Portrait of An Artist: Paul Galschneider - from Nantucket Today
Inspired by nature, artist finds a home on the wharf - from The Inquirer and Mirror
Paul Galschneider In His Studio - from WickedLocal, Nantucket
"Creative Juices" in Nantucket Times, 2003
"Paintings by the Pool" in The Inquirer and Mirror, 2004

From The Inquirer and Mirror, Nantucket, July 1, 2010:

Inspired by nature, artist finds a home on the wharf

Unlike a lot of artists, Paul Galschneider's interest in art didn't develop until later in life. Although he dipped his toes into watercolor painting when he was a student, it wasn't until someone gave him a painting as a gift 17 years ago that he became more serious and started considering art as a career.

"My grandfather was an artist and my brother was as well, but painting was something I really took up on my own," said Galschneider. "My subject varies depending on the season, but I mostly stick to landscapes, seascapes and occasionally portraits."

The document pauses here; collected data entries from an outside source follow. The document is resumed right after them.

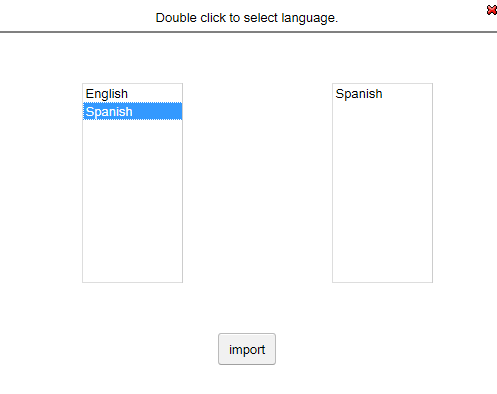Click the red X at the top corner
This screenshot has height=394, width=497.
point(491,10)
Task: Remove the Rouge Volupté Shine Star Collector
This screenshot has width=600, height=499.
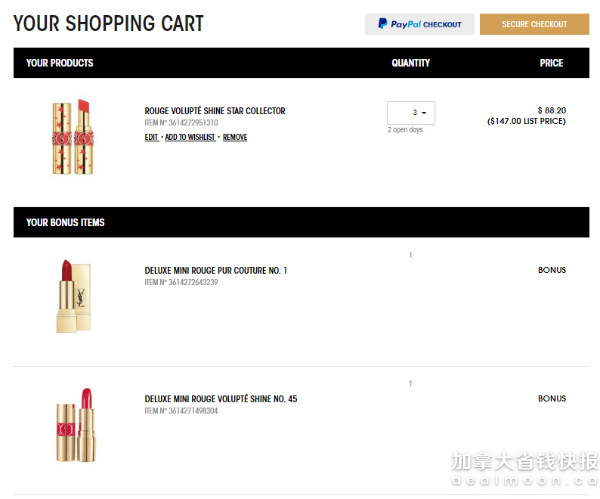Action: click(235, 137)
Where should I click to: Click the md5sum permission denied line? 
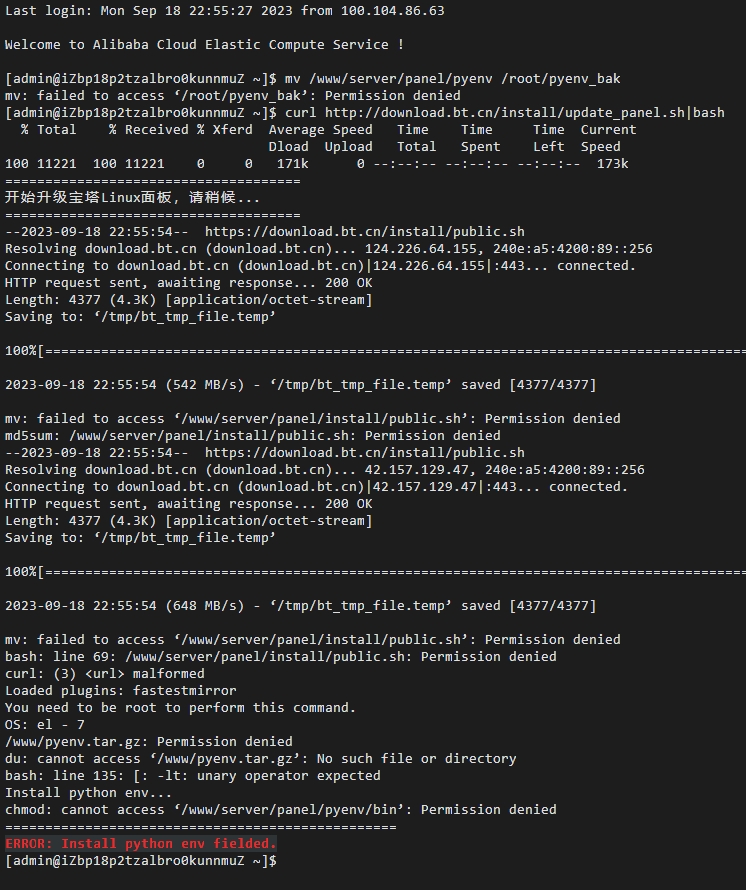point(253,436)
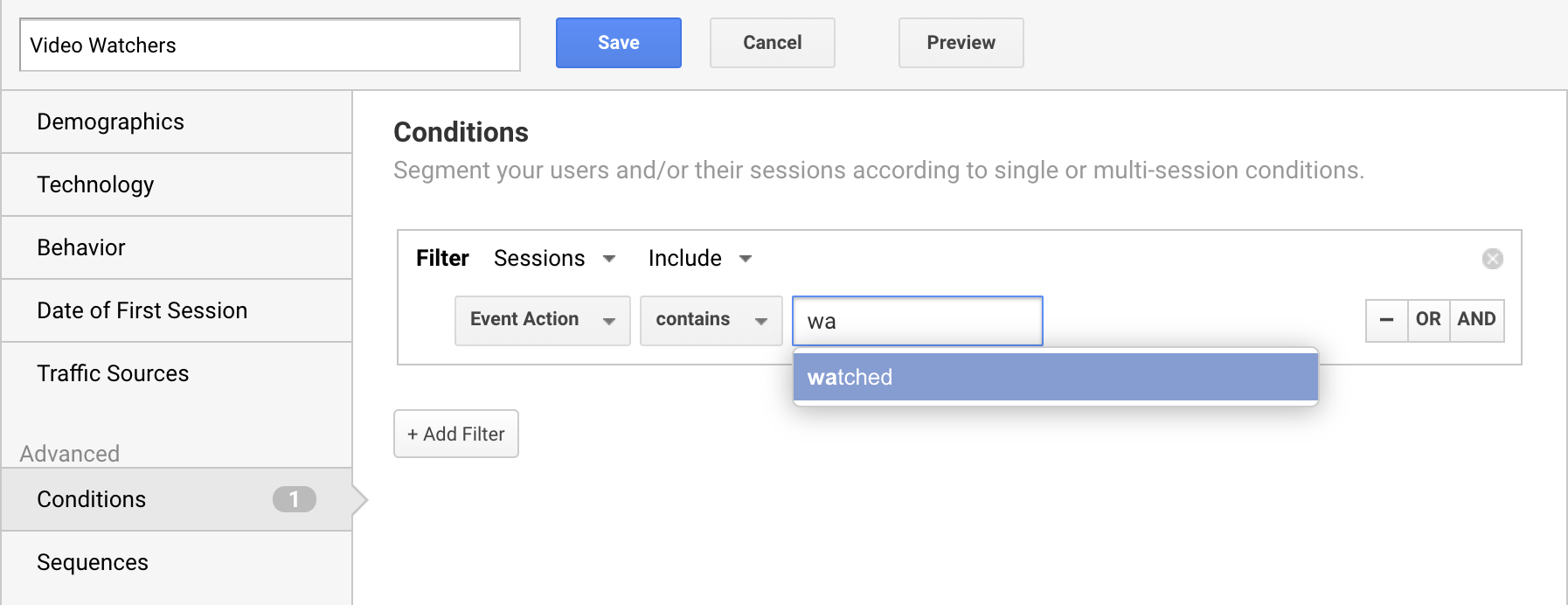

Born in Czechoslovakia in 1957, Galschneider moved to the United States in 1985 and settled on Nantucket in 1994. After apprenticing with artist Earl Biss in 1993, Galschneider was able to create and develop his own style which he has now perfected. His works are displayed around the island, and now finally at his own gallery at 23A Old South Wharf.

"I would consider my work to be abstract, impressionistic and expressionistic," continued Galschneider. "I try to combine two subjects into one painting and try to incorporate a unique sense of color."

Galschneider's piece "Brant Point" is an example of one of his paintings that combines two different subjects into one work. Still in progress, the lighthouse is hidden behind a vibrantly-colored hydrangea bush, two subjects that Galschneider believes complement each other very well.

"The lighthouse just seems to pop behind the bush," he said. "I'm still working on it, but you can see how nicely the two fit together."

In addition to painting outside, Galschneider said that he likes to work in his studio and now in his gallery, where he has set up a station to do just that. Sitting beside the harbor, the gallery is the perfect place for him to paint boats - something he said he will start to do more often soon. It is also a place for him to sit and reflect in a separate seating area he has set up in a corner of the 700-square-foot space.

"I like to be able to sit down and relax and just enjoy the scenery around me," he said. "I'm in the perfect location now to look out my back door and paint the boats I see sitting in the harbor. Plus, painting water improves a painter's sense of scale, so that will be something I can continue to work on."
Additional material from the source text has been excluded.